The Boston Globe December 19, 2003
CLARK FINALLY MAKING HEADWAY
BY SCOT LEHIGH
CONCORD, N.H. –During a week that was everything a Republican President could hope for, it was the kind of day that, of the Democrats, only Wesley Clark could have. With the capture of Saddam Hussein pushing George W. Bush's polling numbers up (at least temporarily) from competitive to formidable, the former supreme allied commander returned from testifying at the war-crimes trial of Slobodan Milosevic, the man whose forces he ran out of Kosovo, to spend Wednesday laying out his ideas for trying the deposed Iraqi dictator.

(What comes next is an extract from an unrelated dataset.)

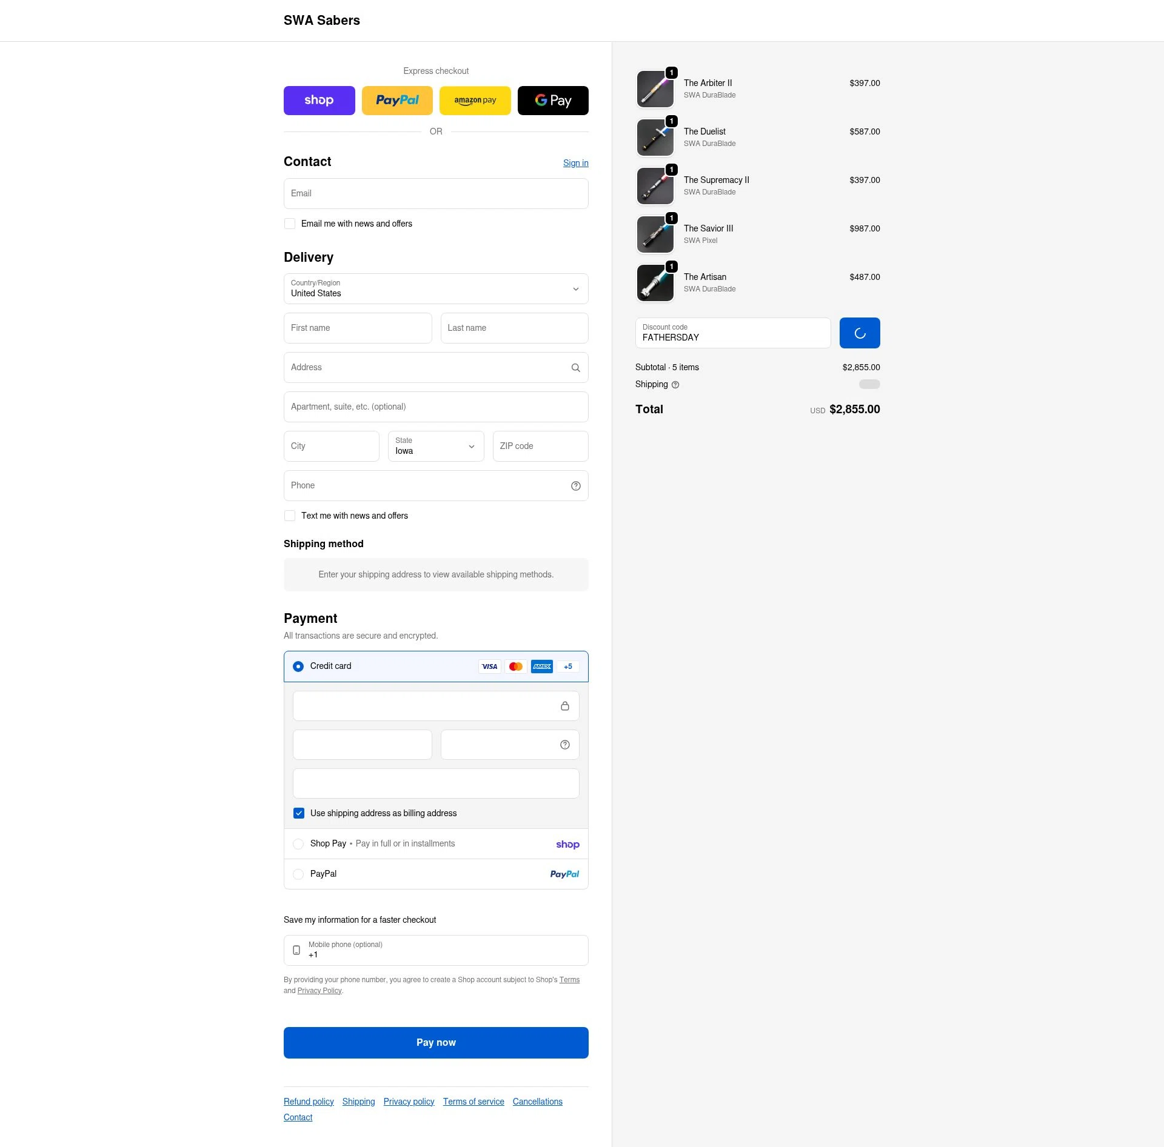Viewport: 1164px width, 1147px height.
Task: Click the security code help icon
Action: click(564, 744)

Talk of your transition from testimony to testimonials. First human-rights advocate Samantha Power praised Clark for helping reverse a long history of US inaction in the face of genocide. "That changed in the mid-1990s, and it changed in large measure because General Clark rose through the ranks of the American military," she told the audience at the Franklin Pierce Law Center. Then Edita Tahiri, an Albanian Kosovar, offered her own stunning encomium. "General Clark," she said, "is the savior of my nation, the Albanians of Kosovo. He is the savior of my personal life."
All that underscored the central message of Clark's campaign: In the general, Democrats have a man who has actually conducted the sort of effective, multilateral foreign policy their party celebrates.
But just in case anyone missed that message, Clark drove the point home. Predicting that Bush would question the national-security credentials and resolution of the Democrats, he said: "Let me tell you what happens if he tries to do that. I'll put my 34 years of defending the United States of America and the results that I and my teammates in the United States Armed Forces achieved against his three years of failed policies, any day."